[Opening Data shown section]

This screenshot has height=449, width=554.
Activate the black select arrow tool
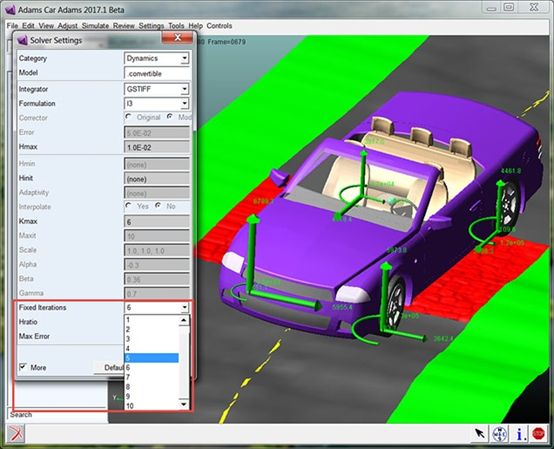point(480,433)
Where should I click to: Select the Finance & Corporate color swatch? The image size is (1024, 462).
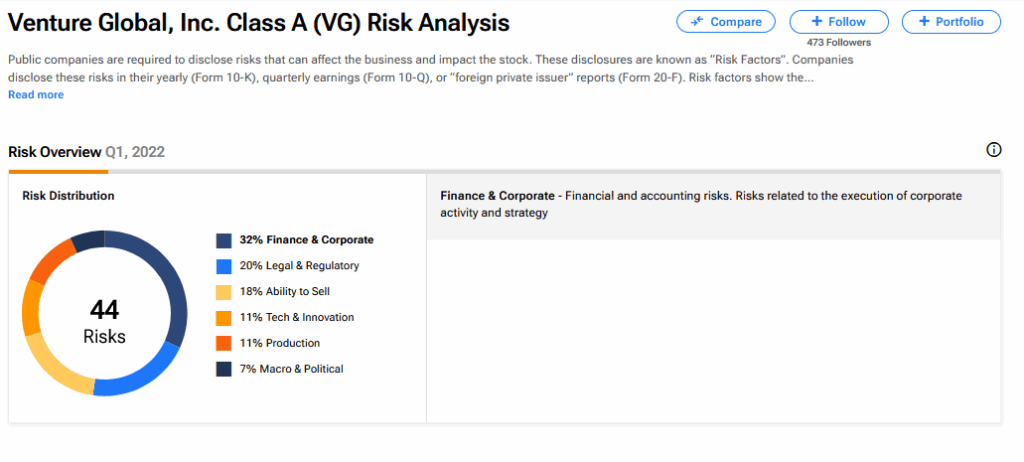[224, 240]
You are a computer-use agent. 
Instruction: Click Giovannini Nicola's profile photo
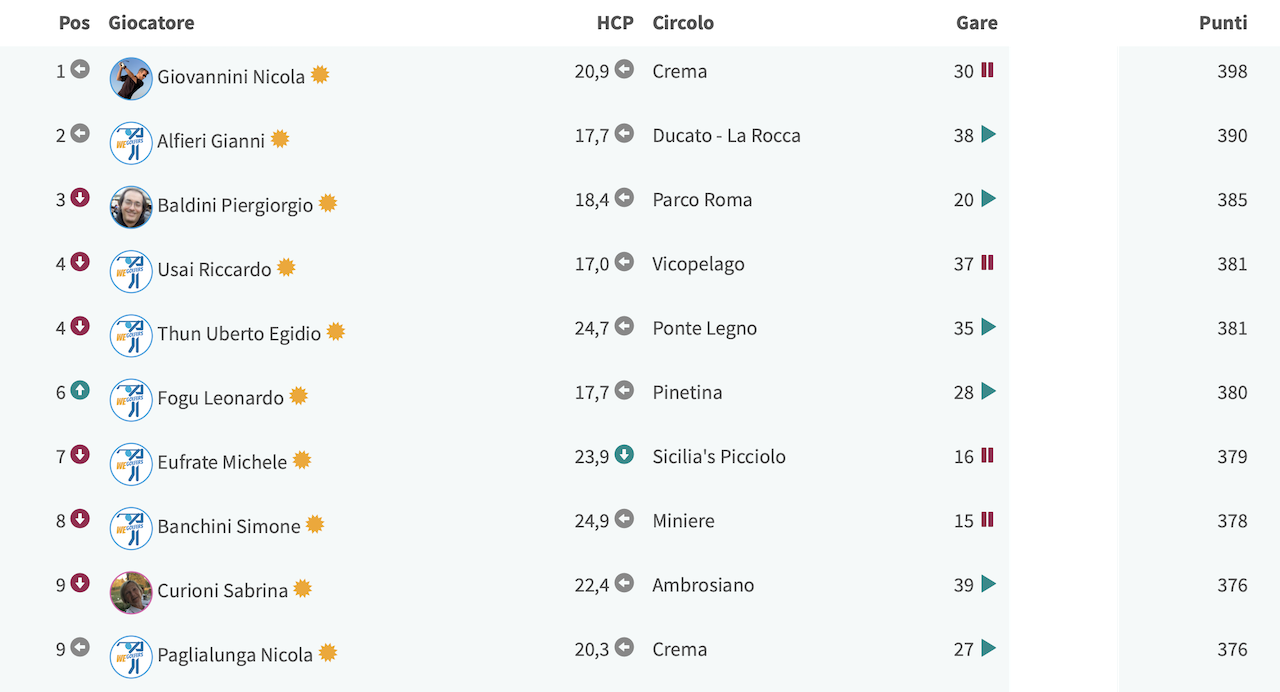tap(131, 78)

[Closing Data shown section]

→ Work to be completed: Pictures in the records are to be left out; repeat everything else exactly.

→ Finished exercise:
This screenshot has height=449, width=554.
Activate the black select arrow tool
point(480,433)
Where should I click to: Select the Finance & Corporate color swatch? The image size is (1024, 462).
[224, 240]
You are a computer-use agent. 
Instruction: Click Giovannini Nicola's profile photo
tap(131, 78)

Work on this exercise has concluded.